USTYLE: OK, LET ME NOT GET TO CAUGHT UP IN THIS STORY
MC: It’s a really good story, and what happens is he ends of marrying her and now she is no longer living in his gym but with him. He is taking care of her because she doesn’t have much, no family or anything. Then what happens is one day he is getting robbed and the young guy that robbed him ended up getting caught by the police but instead of him going to jail the trainer tells the police no make him work in my gym. The young guy doesn’t show up for 3 to 4 days later and was like, yeah I’m going to work. The trainer realizes the young boy has talent and now he is training him. The young boy moves into his home. Then the trainer finds out he has cancer and is dying. He begins to realize he can’t love this young girl like he wants and sexual he can’t perform. He has all kinds of things going on and he’s dying. He begins to notice the young boy and girl are beginning to like each other and he does not know what to do because he loves the young boy too now. He is like a son to him but he’s dying, so he has a choice whether to end this before it gets serious or teach this young boy how to be a man because when he dies someone is going to be with his wife and he wanted this young boy to be.

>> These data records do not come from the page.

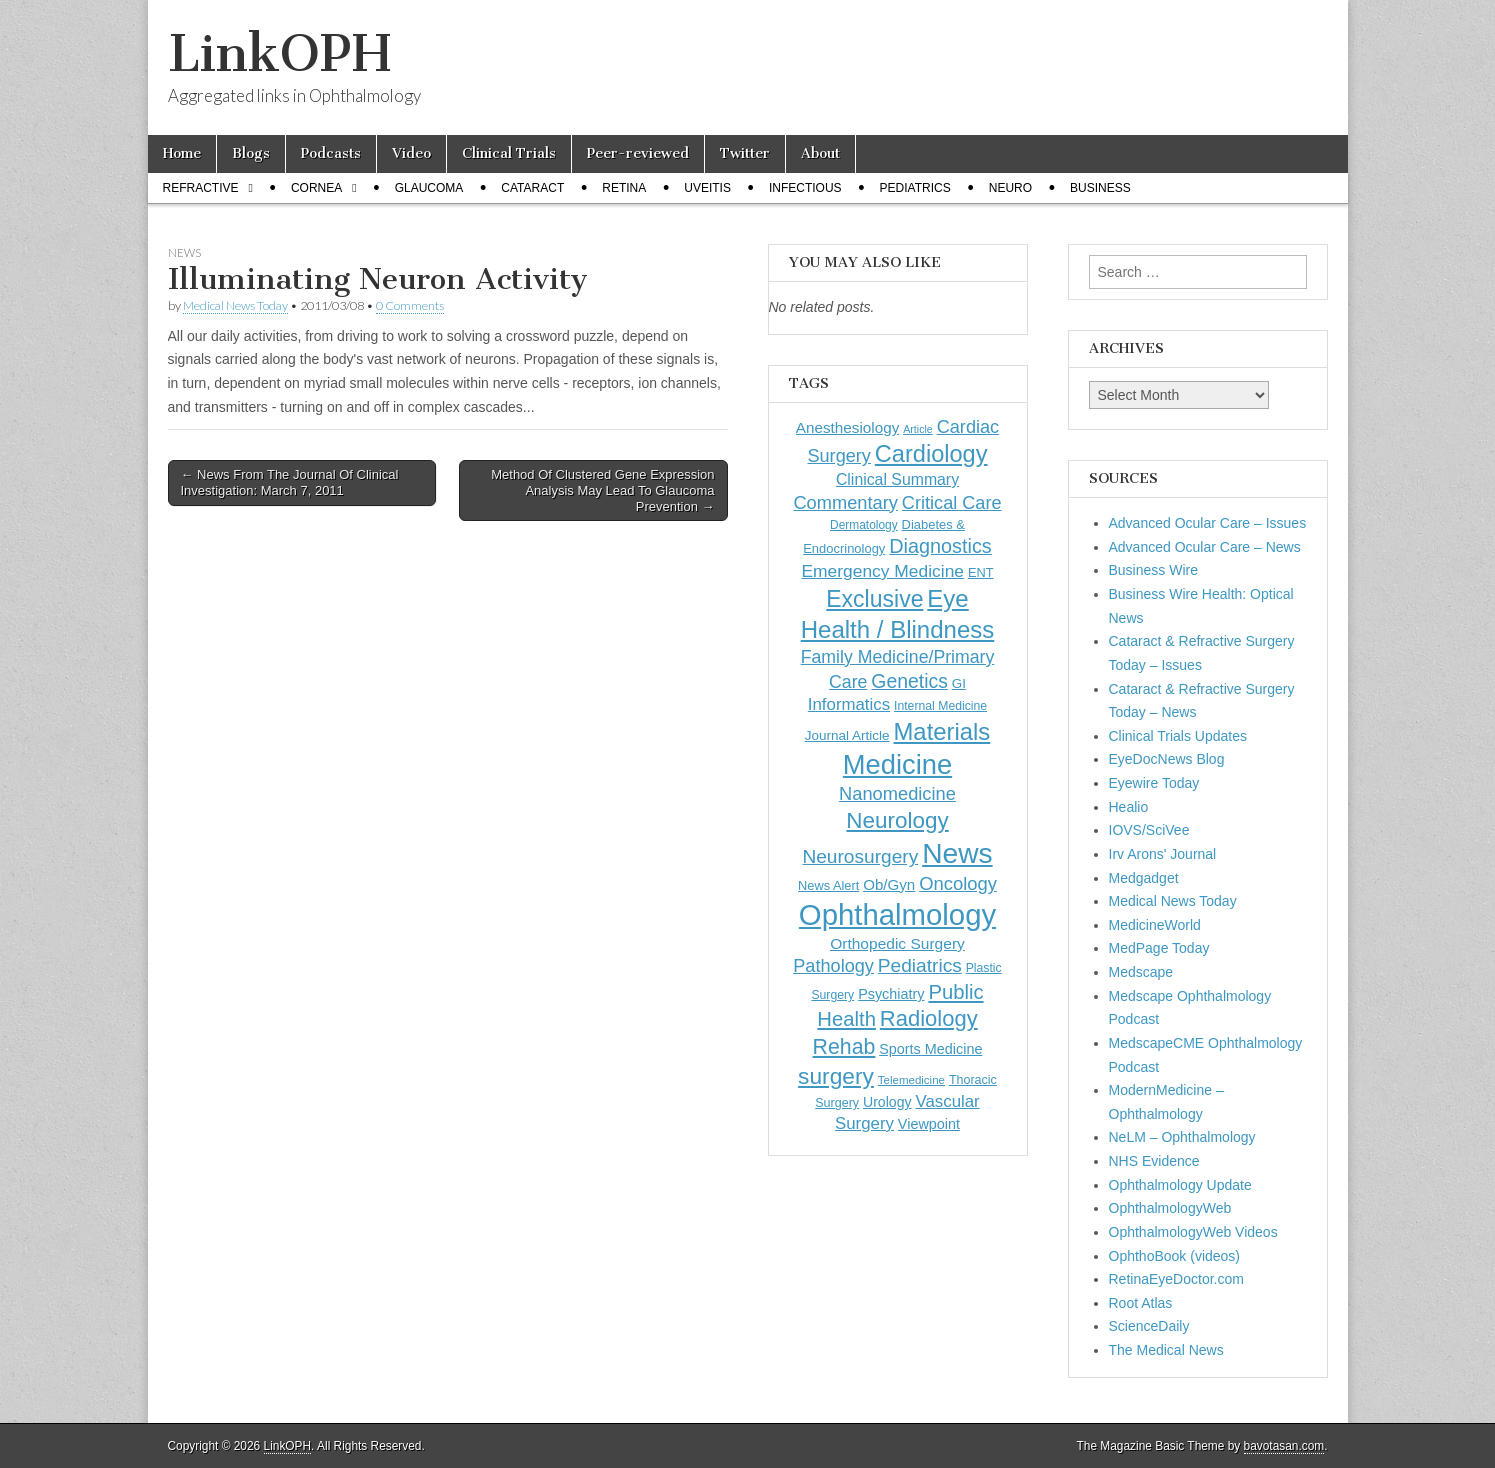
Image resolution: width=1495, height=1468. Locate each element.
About (820, 153)
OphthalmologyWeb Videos (1193, 1232)
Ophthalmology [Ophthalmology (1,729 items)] (897, 914)
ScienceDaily (1149, 1326)
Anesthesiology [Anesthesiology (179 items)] (847, 427)
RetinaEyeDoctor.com (1176, 1279)
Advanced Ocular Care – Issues (1208, 523)
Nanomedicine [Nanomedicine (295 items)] (897, 793)
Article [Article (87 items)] (918, 429)
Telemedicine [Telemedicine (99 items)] (911, 1080)
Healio (1129, 807)
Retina (624, 188)
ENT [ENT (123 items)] (981, 572)
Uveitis (707, 188)
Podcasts (331, 153)
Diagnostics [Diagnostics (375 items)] (940, 546)
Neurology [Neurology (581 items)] (897, 820)
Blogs (251, 153)
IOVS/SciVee (1149, 830)
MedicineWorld (1155, 925)
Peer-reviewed (638, 153)
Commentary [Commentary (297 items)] (845, 502)
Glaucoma (429, 188)
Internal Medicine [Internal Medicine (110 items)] (940, 706)
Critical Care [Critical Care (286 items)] (952, 503)
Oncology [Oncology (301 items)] (958, 883)
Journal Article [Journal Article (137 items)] (847, 735)
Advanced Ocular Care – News (1205, 547)
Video (411, 153)
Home (182, 153)
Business (1100, 188)
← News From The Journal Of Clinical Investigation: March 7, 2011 (290, 482)
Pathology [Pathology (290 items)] (833, 966)
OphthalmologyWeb (1170, 1208)
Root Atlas (1141, 1303)
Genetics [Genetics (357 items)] (909, 681)
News (184, 252)
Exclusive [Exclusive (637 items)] (874, 599)
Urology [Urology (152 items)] (887, 1102)
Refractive (201, 188)
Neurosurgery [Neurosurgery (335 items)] (860, 856)
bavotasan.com (1284, 1446)
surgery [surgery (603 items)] (836, 1076)
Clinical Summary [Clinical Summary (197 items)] (897, 479)
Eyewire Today (1154, 783)
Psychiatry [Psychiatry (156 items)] (891, 994)
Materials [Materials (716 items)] (941, 731)
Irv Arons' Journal (1163, 854)
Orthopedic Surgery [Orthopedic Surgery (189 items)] (897, 943)
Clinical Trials (509, 153)
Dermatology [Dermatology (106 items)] (864, 525)
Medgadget (1144, 878)
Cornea (316, 188)
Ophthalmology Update (1180, 1185)
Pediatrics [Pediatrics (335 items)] (920, 965)
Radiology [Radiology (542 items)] (929, 1018)
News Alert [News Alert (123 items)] (828, 885)
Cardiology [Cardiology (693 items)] (931, 454)
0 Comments (410, 305)
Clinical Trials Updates (1178, 736)
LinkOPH (279, 53)
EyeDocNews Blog (1167, 759)
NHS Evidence (1154, 1161)
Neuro (1010, 188)
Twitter (745, 153)
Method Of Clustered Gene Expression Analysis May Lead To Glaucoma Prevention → (602, 490)
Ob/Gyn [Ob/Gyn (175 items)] (889, 884)
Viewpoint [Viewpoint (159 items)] (929, 1124)
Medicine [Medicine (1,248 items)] (897, 764)
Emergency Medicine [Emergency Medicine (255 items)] (882, 571)
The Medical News (1166, 1350)
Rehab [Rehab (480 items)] (844, 1047)
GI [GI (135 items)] (959, 683)
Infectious (805, 188)
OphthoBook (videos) (1175, 1256)
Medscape (1141, 972)
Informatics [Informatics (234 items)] (849, 704)
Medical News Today (235, 305)
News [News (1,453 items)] (957, 853)
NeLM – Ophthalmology (1182, 1137)
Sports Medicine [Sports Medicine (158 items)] (930, 1049)
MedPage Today (1159, 948)
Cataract (532, 188)
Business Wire (1153, 570)
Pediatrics (915, 188)
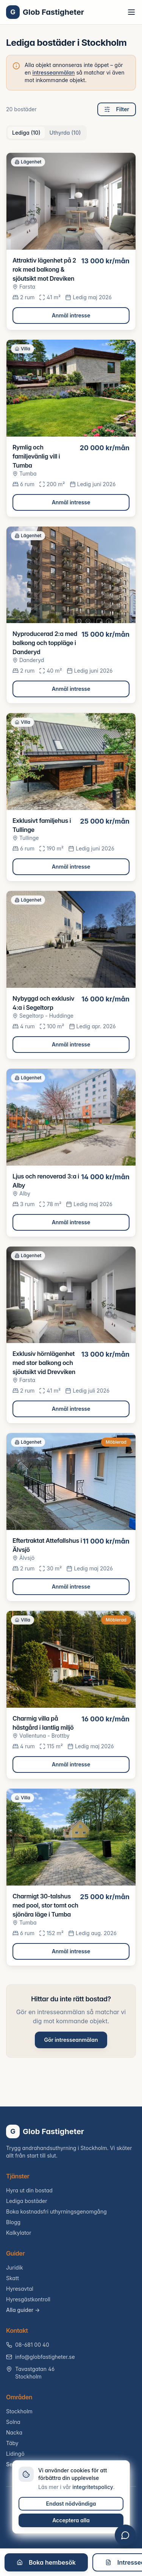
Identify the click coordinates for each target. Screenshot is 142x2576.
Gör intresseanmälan (71, 2040)
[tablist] (46, 132)
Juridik (14, 2267)
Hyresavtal (19, 2288)
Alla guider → (23, 2310)
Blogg (13, 2222)
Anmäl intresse (71, 315)
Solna (13, 2422)
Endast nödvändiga (71, 2503)
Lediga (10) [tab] (26, 132)
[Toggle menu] (131, 12)
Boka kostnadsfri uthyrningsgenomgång (56, 2211)
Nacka (14, 2432)
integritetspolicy (92, 2487)
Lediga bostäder (26, 2201)
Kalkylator (18, 2232)
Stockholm (19, 2411)
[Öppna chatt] (125, 2535)
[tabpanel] (71, 1059)
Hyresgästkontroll (28, 2299)
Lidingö (15, 2453)
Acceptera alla (71, 2520)
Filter (116, 109)
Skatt (12, 2278)
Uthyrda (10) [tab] (65, 132)
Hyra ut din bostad (29, 2190)
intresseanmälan (53, 72)
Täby (12, 2443)
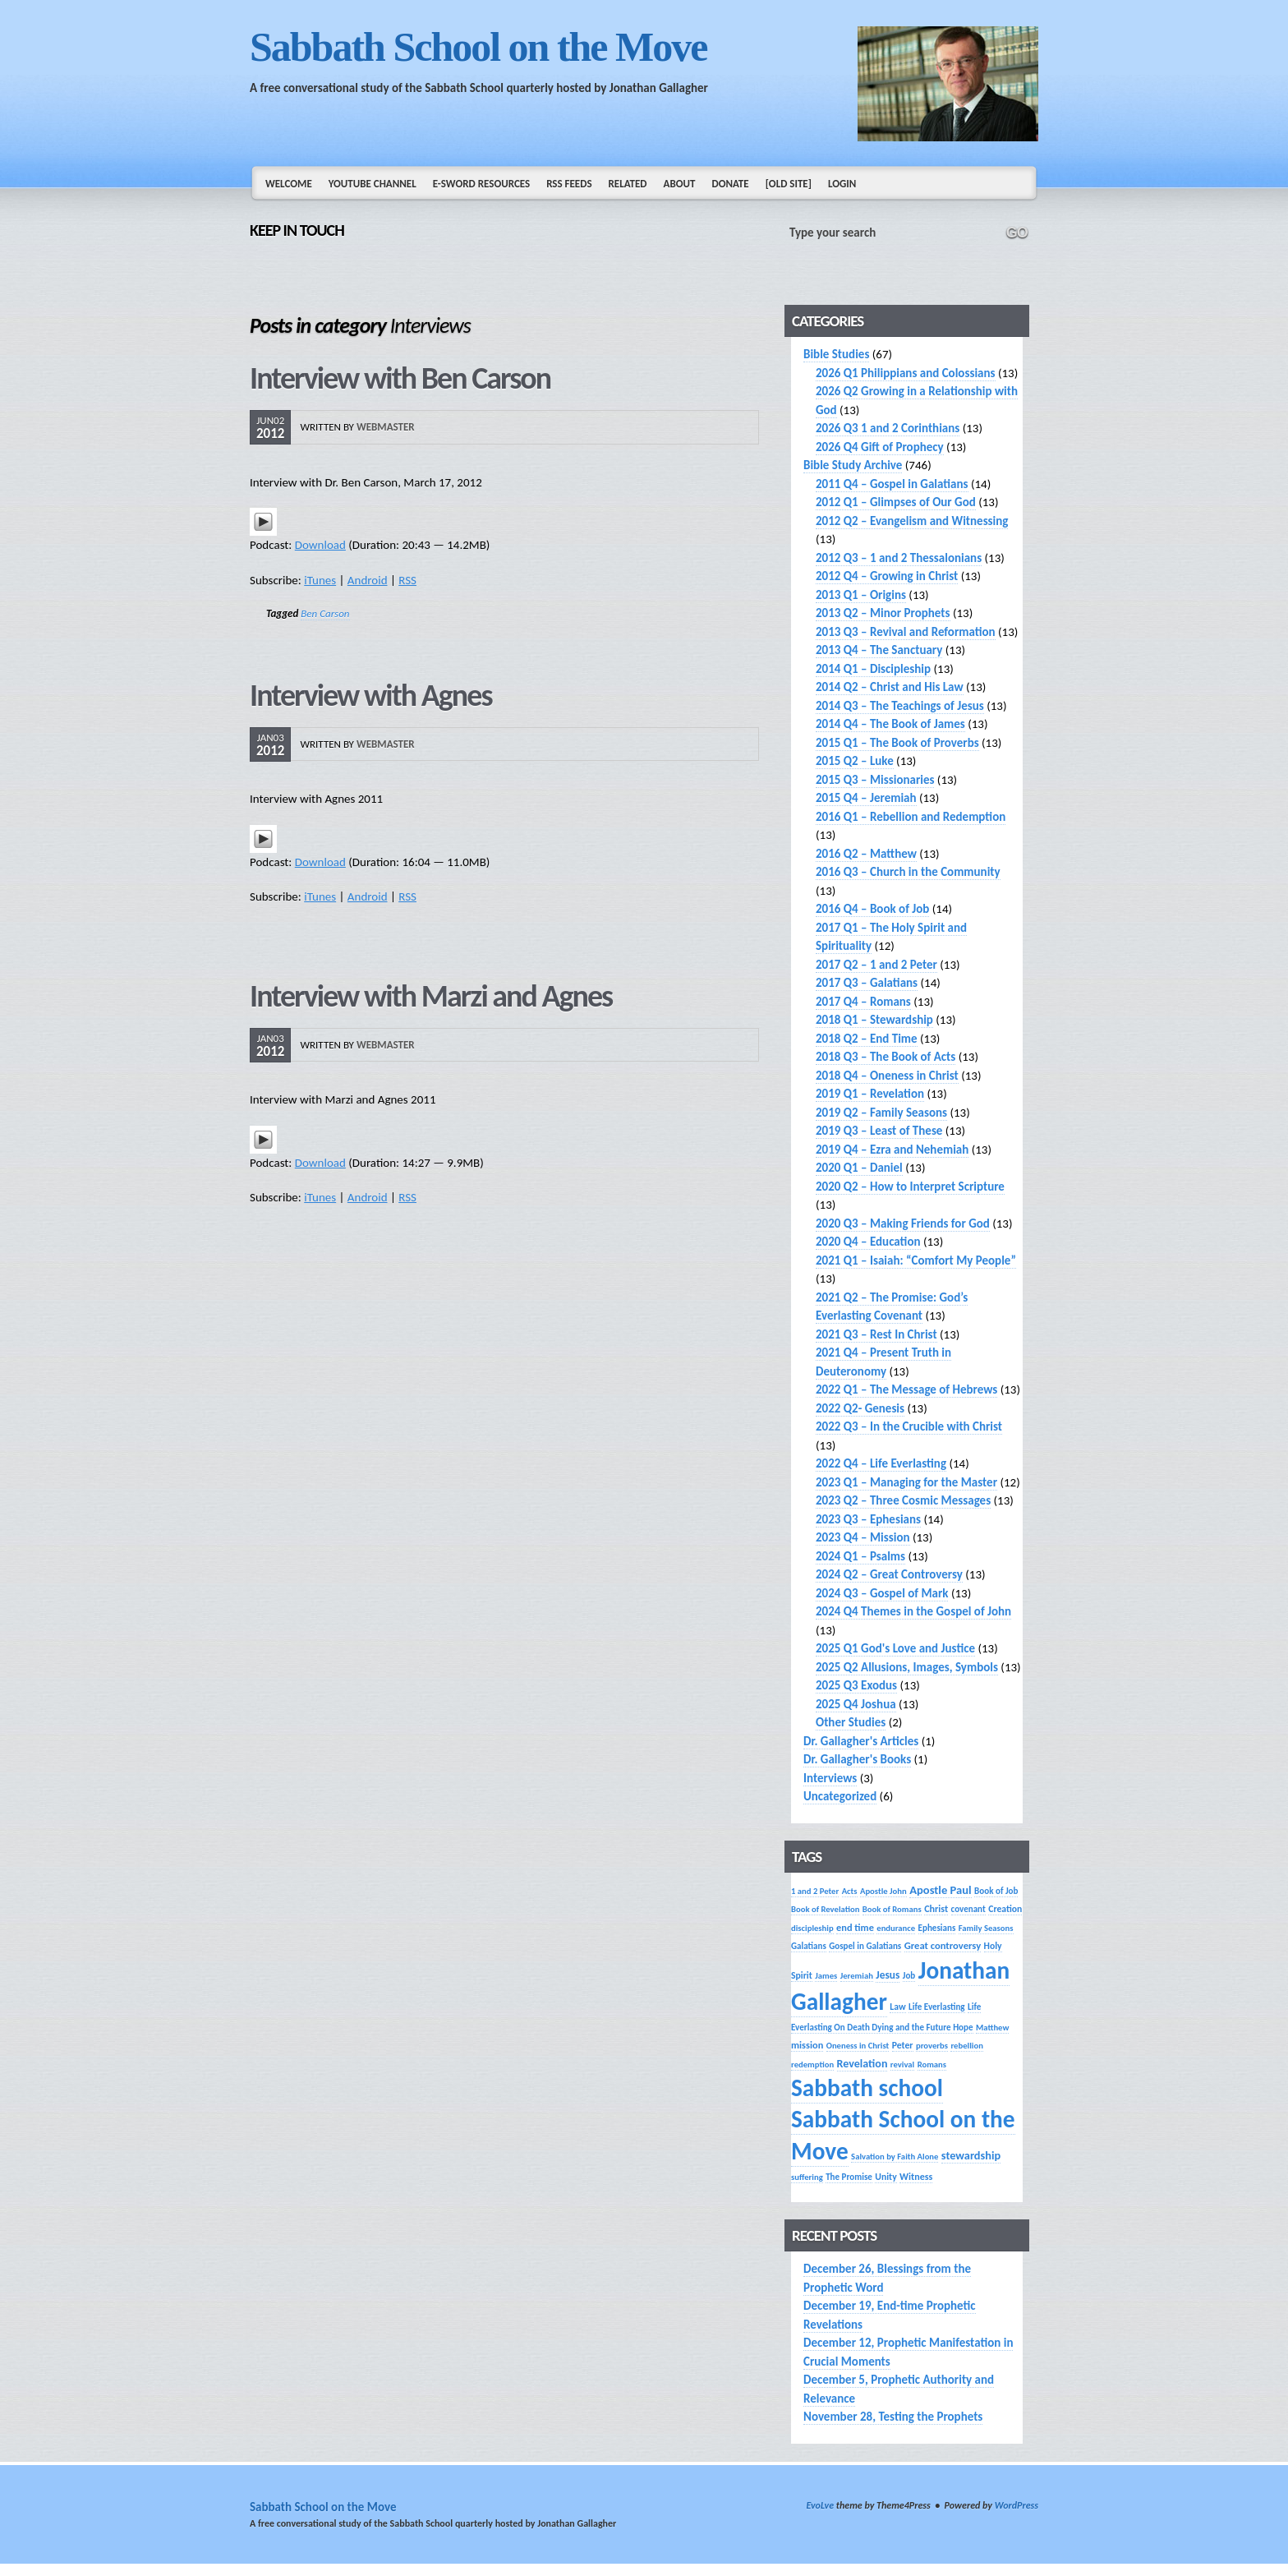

USTYLE: YOUR LEVEL OF CREATIVITY IS VERY IMPRESSIVE. WHERE DOES IT COME FROM?
MC: I don’t think of stories in advance. I think of it as I go. I write and I think as I’m writing. I never do outlines, because I have no think process. I can film a movie without even having a script if I wanted to because in my mind I know what I want to do and I don’t really know the story until I either start writing it or filming it. It’s almost like freestyle rapping.